Wednesday, October 01, 2008

Marginalizing The Group Thang



One of the greatest ordeals on planet Earth is doing things in *groups*.

What can be more exasperating than trying to decide on appetizers when out with 12 people? Or trying to figure out the bill, where you either do an even split or have everyone ante up WHAT THEY THINK THEY OWE? Heck, it's hard enough just to agree on a restaurant and a time!

The golf trips I go on have always been either 8, 12, or 16 guys. The bigger the group, the harder it is to bear. Having learned my lesson, I ALWAYS rent my own car when going to Myrtle Beach, Naples, or wherever the golf is to be played.

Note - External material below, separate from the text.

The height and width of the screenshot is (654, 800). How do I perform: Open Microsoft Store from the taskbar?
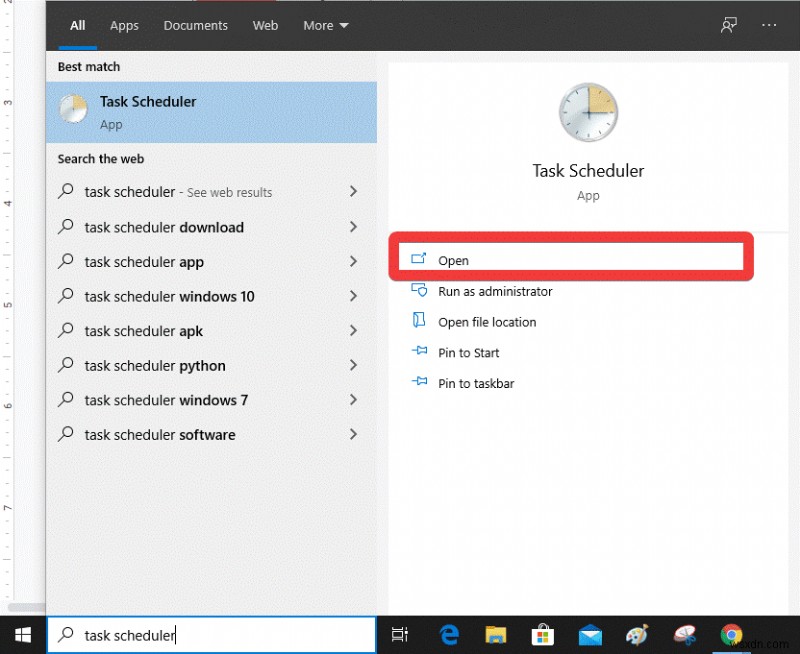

Dinner alone is hard enough in groups. But a trip will cover 3 square meals a day, travel arrangements, shower and toilet shifts, differing sleep schedules, cigarette smoke, which TV station should be on, etc. The actual golf is almost never a problem....provided you can agree on teams, the rules, which group goes out first, and how much ca$h you're playing for!

One other prominent feature of the group dynamic is the *cheap veto*. Every clique has at least one or two short-armed constituents that infect all financial decisions. The guys I just went to Naples with all have plenty of money; yet they vetoed Fiddler's Creek because when we showed up they wanted $90 to play. Now all the other courses we played were about half that but this was besides the point (note it's still the off-season in Florida). We're at a course at 10:30am which, as far as I am concerned is already late, walking out would force us to arrange a new tee time AND drive to another course. I say suck it up and just eat the extra $45. I even started an investigation into exactly who wanted to leave but nobody would incriminate themself to my face.

Other stuff that has to be dealt with in *group*:

One guy forgot his prescription medicine. But he didn't have a cell phone ('old coot') or even realize that a new script could be faxed down to Walgreens for retrieval. The next thing you know, 3-4 guys are involved in this mission; I ended being forced to wait at the pharamacy for 45 minutes while they tried to sort of a snafu. This is the problem with renting a car that has passenger space!

Guys lose sunglasses. Others lose clubs. Hunting safaris are seemingly always setting out to retrieve an item or tackle a problem. We all have idiosyncrasies in our personal lives, but when on a group trip we suddenly get a window into each other's.

I say avert your eyes and take the necessary precautions.